NEW YORK, N.Y.—Members of Laborers Local 1010 and supporters rallied outside the gates of City Hall Sept. 23, to call on Mayor de Blasio and the City Council to pass a bill that would increase the number of city construction contracts that must provide apprenticeships.
A mayoral directive stipulates that a state-certified apprenticeship program be used on individual construction contracts and construction-related maintenance contracts with a value of more than $3 million. The bill, Intro 674, would have the Mayor’s Office of Contract Services lower that threshold to $1 million.
That, Local 1010 said in a statement, would create “far more apprenticeship opportunities” and “help ensure direct pathways to a solid career for NYC residents and improved safety and faster completion times on jobsites, thanks to trained and efficient workers.”
“Intro 674 will be an asset to New York City’s economic recovery,” Gary LaBarbera, president of the Building & Construction Trades Council of Greater New York, said in the same statement. “The expansion of apprenticeship training requirements on city contracts will lift people out of poverty and give them the tools necessary to provide for themselves, their families and give back to their communities.”
“Apprenticeship changed my life — I take pride in my career and am able to provide for myself and my children in a city where it is becoming exceedingly difficult to get by,” said Local 1010 journey worker Neville South. “I’ve learned the necessary skills to build a lifelong career in the construction industry.”
The bill was originally introduced in 2018 by Councilmember Eric A. Ulrich (R-Queens), and a hearing was held on it in September 2019. It has 33 cosponsors, and Public Advocate Jumaane Williams has also signed on.
Local 1010, based in Whitestone, Queens, represents “rammers and pavers,” road asphalt and paving workers.
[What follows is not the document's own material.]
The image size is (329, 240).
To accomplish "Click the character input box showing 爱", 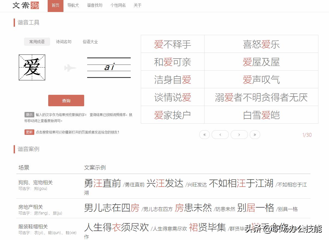I will click(32, 67).
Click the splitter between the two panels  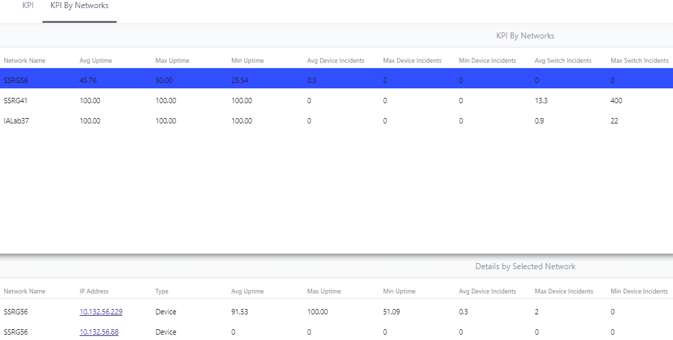337,256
Lowering the threshold means the city would have to give apprentices work on more road-repair and construction jobs.
“As someone that came into this industry as a bricklaying apprentice, I can personally attest to the value of any apprenticeship program to the greater community and industry,” said Vincent Wade, minority manager for J & D Carrying & Construction Corp., a state-certified minority-business enterprise construction contractor. “I believe that creating a requirement for apprenticeship participation, equally, for all contractors will result in a positive impact on competition and ultimately increase labor and training opportunities for the communities that these projects serve while adding to the availability of local qualified labor.”
“Intro 674 is a bill that’s desperately needed as the New York City economy continues to recover from the COVID-19 pandemic,” said New York City Central Labor Council President Vincent Alvarez.
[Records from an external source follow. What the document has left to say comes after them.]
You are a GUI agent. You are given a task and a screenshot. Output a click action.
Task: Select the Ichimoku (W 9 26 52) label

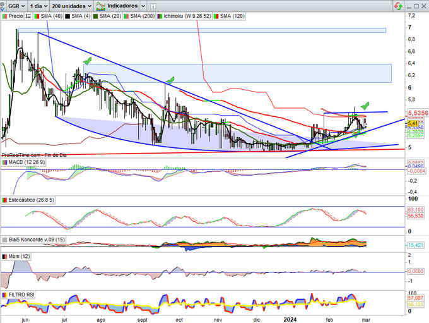point(185,15)
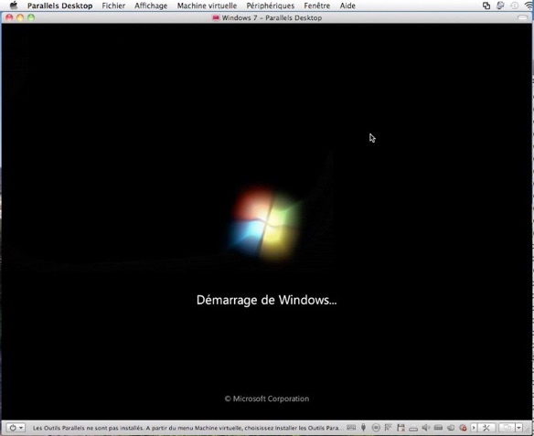Click the hard disk status icon
Image resolution: width=534 pixels, height=436 pixels.
pos(438,428)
Patrick Purcell, executive director of New York State Laborers-Employers Cooperation and Education Trust and Greater New York LECET, said that “Intro 674 will make job sites safer,” while Shi Greene of Pathways to Apprenticeship and Kathleen Culhane of Nontraditional Employment for Women (NEW) emphasized that more apprenticeships would create opportunities for more training, career advancement, and well-paying jobs, especially for women and New Yorkers from low-income communities.
A contingent from the New Immigrant Community Empowerment worker center also turned out.
“The mayor must not continue to stand in the way of economic mobility for New Yorkers,” said Local 1010 business manager Keith Loscalzo. “This bill must be passed and signed into law immediately.”